THERE is the sort of attraction that belongs to all forbidden fruit in books which some public authority has condemned to the flames. And seeing that to collect something is a large part of the secret of human happiness, it occurred to me that a variety of the happiness that is sought in book collecting might be found in making a collection of books of this sort. I have, therefore, put together the following narrative of our burnt literature as some kind of aid to any book-lover who shall choose to take my hint and make the peculiarity I have indicated the key-note to the formation of his library.

But the aid I offer is confined to books so condemned in the United Kingdom. Those who would pursue the study farther afield, and extend their wishes beyond the four seas, will find all the aid they need or desire in Peignot's admirable Dictionnaire Critique, Littéraire, et Bibliographique des principaux Livres condamnés au feu, supprimés ou censurés: Paris, 1806. To have extended my studies to cover this wider ground would have swollen my book as well as my labour beyond the limits of my inclination. I may mention that Hart's Index Expurgatorius covers this wider ground for England, as far as it goes.
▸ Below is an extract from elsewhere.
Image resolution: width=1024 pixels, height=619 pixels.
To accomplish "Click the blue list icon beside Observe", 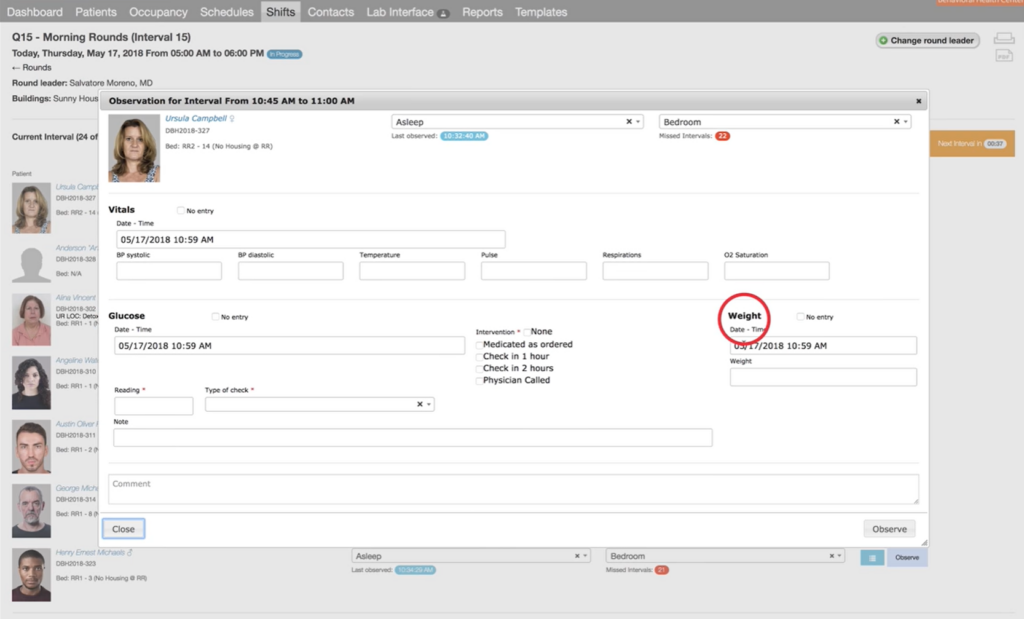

Nevertheless, I may, perhaps, appropriately, by way of introduction, refer to some episodes and illustrations of book-burning, to show the place the custom had in the development of civilisation, and the distinction of good or bad company and ancient lineage enjoyed by such books as their punishment by burning entitles to places on the shelves of our fire-library. The custom was of pagan observance long before it passed into Christian practice; and for its existence in Greece, and for the first instance I know of, I would refer to the once famous or notorious work of Protagoras, certainly one of the wisest philosophers or sophists of ancient times. He was the first avowed Agnostic, for he wrote a work on the gods, of which the very first remark was that the existence of gods at all he could not himself either affirm or deny. For this offensive sentiment his book was publicly burnt; but Protagoras, could he have foreseen the future, might have esteemed himself happy to have lived before the Christian epoch, when authors came to share with their works the purifying process of fire. The world grew less humane as well as less sensible as it grew older, and came to think more of orthodoxy than of any other condition of the mind.

The virtuous Romans appear to have been greater book-burners than the Greeks, both under the Republic and under the Empire. It was the Senate's function to condemn books to the flames, and the prætor's to see that it was done, generally in the Forum. But for this evil habit we might still possess many valuable works, such as the books attributed to Numa on Pontifical law (Livy xl.), and those eulogies of Pætus Thrasea and Helvidius, which were burnt, and their authors put to death, under the tyranny of Domitian (Tacitus, Agricola 2). Let these cases suffice to connect the custom with Pagan Rome, and to prove that this particular mode of warring with the expression of free thought boasts its precedents in pre-Christian antiquity.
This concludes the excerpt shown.